Which lines mention "coord"? Show each one from the listing.

### EXERCISE MATERIAL

╔══

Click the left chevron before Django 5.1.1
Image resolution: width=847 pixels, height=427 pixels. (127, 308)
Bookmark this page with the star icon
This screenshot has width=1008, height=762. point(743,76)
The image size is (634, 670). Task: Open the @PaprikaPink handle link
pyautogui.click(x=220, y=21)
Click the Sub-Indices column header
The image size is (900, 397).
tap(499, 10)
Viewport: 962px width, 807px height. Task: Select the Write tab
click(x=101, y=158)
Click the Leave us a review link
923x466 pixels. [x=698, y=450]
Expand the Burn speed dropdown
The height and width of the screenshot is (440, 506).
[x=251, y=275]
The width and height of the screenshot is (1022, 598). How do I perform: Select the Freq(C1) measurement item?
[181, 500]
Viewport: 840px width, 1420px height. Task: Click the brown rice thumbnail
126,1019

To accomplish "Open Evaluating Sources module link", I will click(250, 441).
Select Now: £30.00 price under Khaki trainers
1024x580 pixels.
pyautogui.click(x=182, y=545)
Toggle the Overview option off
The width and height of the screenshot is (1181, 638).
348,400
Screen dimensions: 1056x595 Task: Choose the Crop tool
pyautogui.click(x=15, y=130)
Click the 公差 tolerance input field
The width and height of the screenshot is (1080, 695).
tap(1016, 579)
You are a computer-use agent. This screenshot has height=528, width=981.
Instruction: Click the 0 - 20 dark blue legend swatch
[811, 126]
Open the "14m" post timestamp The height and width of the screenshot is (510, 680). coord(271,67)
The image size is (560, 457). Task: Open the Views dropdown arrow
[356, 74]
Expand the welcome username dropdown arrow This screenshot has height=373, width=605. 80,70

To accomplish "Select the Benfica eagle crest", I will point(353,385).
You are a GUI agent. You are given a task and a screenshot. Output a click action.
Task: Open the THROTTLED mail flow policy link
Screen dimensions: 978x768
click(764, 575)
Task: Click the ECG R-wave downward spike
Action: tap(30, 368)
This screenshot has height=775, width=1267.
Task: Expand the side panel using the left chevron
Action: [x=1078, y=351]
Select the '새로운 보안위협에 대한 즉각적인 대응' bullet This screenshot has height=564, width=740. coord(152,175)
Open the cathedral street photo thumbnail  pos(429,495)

╚══

### EXPECTED ANSWER
Open the "14m" post timestamp The height and width of the screenshot is (510, 680). coord(271,67)
Select the '새로운 보안위협에 대한 즉각적인 대응' bullet This screenshot has height=564, width=740. coord(152,175)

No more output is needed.